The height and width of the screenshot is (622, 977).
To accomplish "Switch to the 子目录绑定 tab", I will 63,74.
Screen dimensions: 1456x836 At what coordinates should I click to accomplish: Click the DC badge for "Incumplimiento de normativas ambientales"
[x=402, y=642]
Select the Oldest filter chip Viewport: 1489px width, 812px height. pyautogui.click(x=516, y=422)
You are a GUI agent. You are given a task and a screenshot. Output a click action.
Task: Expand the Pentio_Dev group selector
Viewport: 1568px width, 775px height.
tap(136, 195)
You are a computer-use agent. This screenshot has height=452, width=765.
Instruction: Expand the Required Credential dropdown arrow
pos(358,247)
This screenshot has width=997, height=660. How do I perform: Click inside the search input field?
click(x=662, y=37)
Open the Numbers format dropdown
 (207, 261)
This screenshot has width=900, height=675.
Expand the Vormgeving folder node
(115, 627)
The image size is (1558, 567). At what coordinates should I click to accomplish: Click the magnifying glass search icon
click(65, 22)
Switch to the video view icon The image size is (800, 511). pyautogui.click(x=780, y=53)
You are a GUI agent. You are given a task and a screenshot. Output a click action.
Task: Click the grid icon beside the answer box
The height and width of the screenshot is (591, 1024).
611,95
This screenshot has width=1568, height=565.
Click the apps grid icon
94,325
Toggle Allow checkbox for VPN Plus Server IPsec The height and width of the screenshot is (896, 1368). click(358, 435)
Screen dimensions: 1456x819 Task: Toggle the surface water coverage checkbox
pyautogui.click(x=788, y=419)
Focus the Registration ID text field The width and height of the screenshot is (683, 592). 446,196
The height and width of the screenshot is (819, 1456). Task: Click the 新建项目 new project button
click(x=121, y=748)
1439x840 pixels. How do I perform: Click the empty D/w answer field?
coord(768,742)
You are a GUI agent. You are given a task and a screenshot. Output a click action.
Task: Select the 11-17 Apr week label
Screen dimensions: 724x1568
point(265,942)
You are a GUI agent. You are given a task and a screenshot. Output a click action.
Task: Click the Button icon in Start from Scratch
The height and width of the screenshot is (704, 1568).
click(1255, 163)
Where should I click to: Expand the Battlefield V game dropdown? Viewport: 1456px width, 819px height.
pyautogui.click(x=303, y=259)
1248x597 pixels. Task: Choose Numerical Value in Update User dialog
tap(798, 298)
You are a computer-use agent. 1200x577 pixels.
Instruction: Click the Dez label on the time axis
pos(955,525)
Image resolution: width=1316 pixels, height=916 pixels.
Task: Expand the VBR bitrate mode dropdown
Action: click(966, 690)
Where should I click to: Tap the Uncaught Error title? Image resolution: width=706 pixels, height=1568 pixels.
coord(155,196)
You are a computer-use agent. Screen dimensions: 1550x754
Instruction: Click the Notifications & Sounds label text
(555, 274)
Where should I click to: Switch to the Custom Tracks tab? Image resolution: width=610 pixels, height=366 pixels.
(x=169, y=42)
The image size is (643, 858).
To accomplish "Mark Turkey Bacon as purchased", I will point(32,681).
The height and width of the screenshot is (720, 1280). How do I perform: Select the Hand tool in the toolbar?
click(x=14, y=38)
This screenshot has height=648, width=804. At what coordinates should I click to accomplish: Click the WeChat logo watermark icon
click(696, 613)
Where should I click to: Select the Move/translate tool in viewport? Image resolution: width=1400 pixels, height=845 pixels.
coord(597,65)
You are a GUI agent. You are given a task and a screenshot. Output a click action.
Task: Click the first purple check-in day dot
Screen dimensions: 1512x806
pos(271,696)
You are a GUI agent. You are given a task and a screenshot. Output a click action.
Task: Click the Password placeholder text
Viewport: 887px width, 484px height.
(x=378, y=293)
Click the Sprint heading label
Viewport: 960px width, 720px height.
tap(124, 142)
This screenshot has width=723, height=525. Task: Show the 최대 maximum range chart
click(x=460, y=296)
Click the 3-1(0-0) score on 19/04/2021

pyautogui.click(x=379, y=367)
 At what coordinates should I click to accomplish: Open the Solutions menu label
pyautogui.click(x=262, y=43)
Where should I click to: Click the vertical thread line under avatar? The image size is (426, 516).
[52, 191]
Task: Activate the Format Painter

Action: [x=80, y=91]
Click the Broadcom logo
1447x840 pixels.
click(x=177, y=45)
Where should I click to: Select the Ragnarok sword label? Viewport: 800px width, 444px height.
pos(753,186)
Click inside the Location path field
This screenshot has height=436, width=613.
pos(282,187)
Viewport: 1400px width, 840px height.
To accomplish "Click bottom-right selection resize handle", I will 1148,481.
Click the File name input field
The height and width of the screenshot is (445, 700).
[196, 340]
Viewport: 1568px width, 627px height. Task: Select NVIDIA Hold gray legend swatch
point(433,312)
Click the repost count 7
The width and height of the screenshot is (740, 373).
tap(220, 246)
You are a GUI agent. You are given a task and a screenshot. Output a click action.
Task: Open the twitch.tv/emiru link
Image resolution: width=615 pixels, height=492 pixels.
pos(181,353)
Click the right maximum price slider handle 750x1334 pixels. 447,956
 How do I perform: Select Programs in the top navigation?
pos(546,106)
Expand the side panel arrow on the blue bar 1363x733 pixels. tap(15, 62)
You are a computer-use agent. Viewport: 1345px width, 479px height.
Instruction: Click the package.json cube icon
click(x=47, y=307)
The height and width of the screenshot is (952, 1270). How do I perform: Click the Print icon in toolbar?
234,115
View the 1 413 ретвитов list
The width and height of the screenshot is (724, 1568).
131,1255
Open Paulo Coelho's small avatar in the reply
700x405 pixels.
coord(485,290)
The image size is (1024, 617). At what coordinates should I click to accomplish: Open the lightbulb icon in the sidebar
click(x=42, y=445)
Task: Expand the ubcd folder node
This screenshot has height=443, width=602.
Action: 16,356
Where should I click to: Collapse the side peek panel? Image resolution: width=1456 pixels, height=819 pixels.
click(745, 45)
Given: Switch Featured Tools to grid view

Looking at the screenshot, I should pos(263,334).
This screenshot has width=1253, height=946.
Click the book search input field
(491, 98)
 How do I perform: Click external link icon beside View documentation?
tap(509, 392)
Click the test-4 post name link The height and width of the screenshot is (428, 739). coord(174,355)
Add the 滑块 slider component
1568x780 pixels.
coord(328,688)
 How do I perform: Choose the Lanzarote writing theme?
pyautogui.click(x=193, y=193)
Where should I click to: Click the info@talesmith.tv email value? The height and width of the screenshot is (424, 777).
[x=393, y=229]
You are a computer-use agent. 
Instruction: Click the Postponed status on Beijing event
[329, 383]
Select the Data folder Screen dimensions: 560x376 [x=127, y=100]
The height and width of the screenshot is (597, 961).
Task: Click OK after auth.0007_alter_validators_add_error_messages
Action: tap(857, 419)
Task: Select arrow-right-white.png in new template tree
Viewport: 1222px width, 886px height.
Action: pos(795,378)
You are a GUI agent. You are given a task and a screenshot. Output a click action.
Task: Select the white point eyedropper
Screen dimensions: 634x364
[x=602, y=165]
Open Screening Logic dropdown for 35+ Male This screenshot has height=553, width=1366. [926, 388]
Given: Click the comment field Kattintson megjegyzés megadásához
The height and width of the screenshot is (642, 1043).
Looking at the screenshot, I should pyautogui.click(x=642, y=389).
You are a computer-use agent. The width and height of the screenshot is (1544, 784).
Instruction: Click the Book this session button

──────────────────────────────

## Stated problem
Please copy all of the records above, keeping every line unchanged.

## The answer
The height and width of the screenshot is (622, 977).
To accomplish "Switch to the 子目录绑定 tab", I will 63,74.
Screen dimensions: 1456x836 At what coordinates should I click to accomplish: Click the DC badge for "Incumplimiento de normativas ambientales"
[x=402, y=642]
Select the Oldest filter chip Viewport: 1489px width, 812px height. pyautogui.click(x=516, y=422)
You are a GUI agent. You are given a task and a screenshot. Output a click action.
Task: Expand the Pentio_Dev group selector
Viewport: 1568px width, 775px height.
tap(136, 195)
You are a computer-use agent. This screenshot has height=452, width=765.
Instruction: Expand the Required Credential dropdown arrow
pos(358,247)
This screenshot has width=997, height=660. How do I perform: Click inside the search input field?
click(x=662, y=37)
Open the Numbers format dropdown
 (207, 261)
This screenshot has width=900, height=675.
Expand the Vormgeving folder node
(115, 627)
The image size is (1558, 567). At what coordinates should I click to accomplish: Click the magnifying glass search icon
click(65, 22)
Switch to the video view icon The image size is (800, 511). pyautogui.click(x=780, y=53)
You are a GUI agent. You are given a task and a screenshot. Output a click action.
Task: Click the grid icon beside the answer box
The height and width of the screenshot is (591, 1024).
611,95
This screenshot has width=1568, height=565.
Click the apps grid icon
94,325
Toggle Allow checkbox for VPN Plus Server IPsec The height and width of the screenshot is (896, 1368). click(358, 435)
Screen dimensions: 1456x819 Task: Toggle the surface water coverage checkbox
pyautogui.click(x=788, y=419)
Focus the Registration ID text field The width and height of the screenshot is (683, 592). 446,196
The height and width of the screenshot is (819, 1456). Task: Click the 新建项目 new project button
click(x=121, y=748)
1439x840 pixels. How do I perform: Click the empty D/w answer field?
coord(768,742)
You are a GUI agent. You are given a task and a screenshot. Output a click action.
Task: Select the 11-17 Apr week label
Screen dimensions: 724x1568
point(265,942)
You are a GUI agent. You are given a task and a screenshot. Output a click action.
Task: Click the Button icon in Start from Scratch
The height and width of the screenshot is (704, 1568).
click(1255, 163)
Where should I click to: Expand the Battlefield V game dropdown? Viewport: 1456px width, 819px height.
pyautogui.click(x=303, y=259)
1248x597 pixels. Task: Choose Numerical Value in Update User dialog
tap(798, 298)
You are a computer-use agent. 1200x577 pixels.
Instruction: Click the Dez label on the time axis
pos(955,525)
Image resolution: width=1316 pixels, height=916 pixels.
Task: Expand the VBR bitrate mode dropdown
Action: click(966, 690)
Where should I click to: Tap the Uncaught Error title? Image resolution: width=706 pixels, height=1568 pixels.
coord(155,196)
You are a computer-use agent. Screen dimensions: 1550x754
Instruction: Click the Notifications & Sounds label text
(555, 274)
Where should I click to: Switch to the Custom Tracks tab? Image resolution: width=610 pixels, height=366 pixels.
(x=169, y=42)
The image size is (643, 858).
To accomplish "Mark Turkey Bacon as purchased", I will point(32,681).
The height and width of the screenshot is (720, 1280). How do I perform: Select the Hand tool in the toolbar?
click(x=14, y=38)
This screenshot has height=648, width=804. At what coordinates should I click to accomplish: Click the WeChat logo watermark icon
click(696, 613)
Where should I click to: Select the Move/translate tool in viewport? Image resolution: width=1400 pixels, height=845 pixels.
coord(597,65)
You are a GUI agent. You are given a task and a screenshot. Output a click action.
Task: Click the first purple check-in day dot
Screen dimensions: 1512x806
pos(271,696)
You are a GUI agent. You are given a task and a screenshot. Output a click action.
Task: Click the Password placeholder text
Viewport: 887px width, 484px height.
(x=378, y=293)
Click the Sprint heading label
Viewport: 960px width, 720px height.
tap(124, 142)
This screenshot has width=723, height=525. Task: Show the 최대 maximum range chart
click(x=460, y=296)
Click the 3-1(0-0) score on 19/04/2021

pyautogui.click(x=379, y=367)
 At what coordinates should I click to accomplish: Open the Solutions menu label
pyautogui.click(x=262, y=43)
Where should I click to: Click the vertical thread line under avatar? The image size is (426, 516).
[52, 191]
Task: Activate the Format Painter

Action: [x=80, y=91]
Click the Broadcom logo
1447x840 pixels.
click(x=177, y=45)
Where should I click to: Select the Ragnarok sword label? Viewport: 800px width, 444px height.
pos(753,186)
Click inside the Location path field
This screenshot has height=436, width=613.
pos(282,187)
Viewport: 1400px width, 840px height.
To accomplish "Click bottom-right selection resize handle", I will 1148,481.
Click the File name input field
The height and width of the screenshot is (445, 700).
[196, 340]
Viewport: 1568px width, 627px height. Task: Select NVIDIA Hold gray legend swatch
point(433,312)
Click the repost count 7
The width and height of the screenshot is (740, 373).
tap(220, 246)
You are a GUI agent. You are given a task and a screenshot. Output a click action.
Task: Open the twitch.tv/emiru link
Image resolution: width=615 pixels, height=492 pixels.
pos(181,353)
Click the right maximum price slider handle 750x1334 pixels. 447,956
 How do I perform: Select Programs in the top navigation?
pos(546,106)
Expand the side panel arrow on the blue bar 1363x733 pixels. tap(15, 62)
You are a computer-use agent. Viewport: 1345px width, 479px height.
Instruction: Click the package.json cube icon
click(x=47, y=307)
The height and width of the screenshot is (952, 1270). How do I perform: Click the Print icon in toolbar?
234,115
View the 1 413 ретвитов list
The width and height of the screenshot is (724, 1568).
131,1255
Open Paulo Coelho's small avatar in the reply
700x405 pixels.
coord(485,290)
The image size is (1024, 617). At what coordinates should I click to accomplish: Open the lightbulb icon in the sidebar
click(x=42, y=445)
Task: Expand the ubcd folder node
This screenshot has height=443, width=602.
Action: 16,356
Where should I click to: Collapse the side peek panel? Image resolution: width=1456 pixels, height=819 pixels.
click(745, 45)
Given: Switch Featured Tools to grid view

Looking at the screenshot, I should pos(263,334).
This screenshot has width=1253, height=946.
Click the book search input field
(491, 98)
 How do I perform: Click external link icon beside View documentation?
tap(509, 392)
Click the test-4 post name link The height and width of the screenshot is (428, 739). coord(174,355)
Add the 滑块 slider component
1568x780 pixels.
coord(328,688)
 How do I perform: Choose the Lanzarote writing theme?
pyautogui.click(x=193, y=193)
Where should I click to: Click the info@talesmith.tv email value? The height and width of the screenshot is (424, 777).
[x=393, y=229]
You are a computer-use agent. 
Instruction: Click the Postponed status on Beijing event
[329, 383]
Select the Data folder Screen dimensions: 560x376 [x=127, y=100]
The height and width of the screenshot is (597, 961).
Task: Click OK after auth.0007_alter_validators_add_error_messages
Action: tap(857, 419)
Task: Select arrow-right-white.png in new template tree
Viewport: 1222px width, 886px height.
Action: pos(795,378)
You are a GUI agent. You are given a task and a screenshot. Output a click action.
Task: Select the white point eyedropper
Screen dimensions: 634x364
[x=602, y=165]
Open Screening Logic dropdown for 35+ Male This screenshot has height=553, width=1366. [926, 388]
Given: Click the comment field Kattintson megjegyzés megadásához
The height and width of the screenshot is (642, 1043).
Looking at the screenshot, I should pyautogui.click(x=642, y=389).
You are a computer-use agent. The width and height of the screenshot is (1544, 784).
Instruction: Click the Book this session button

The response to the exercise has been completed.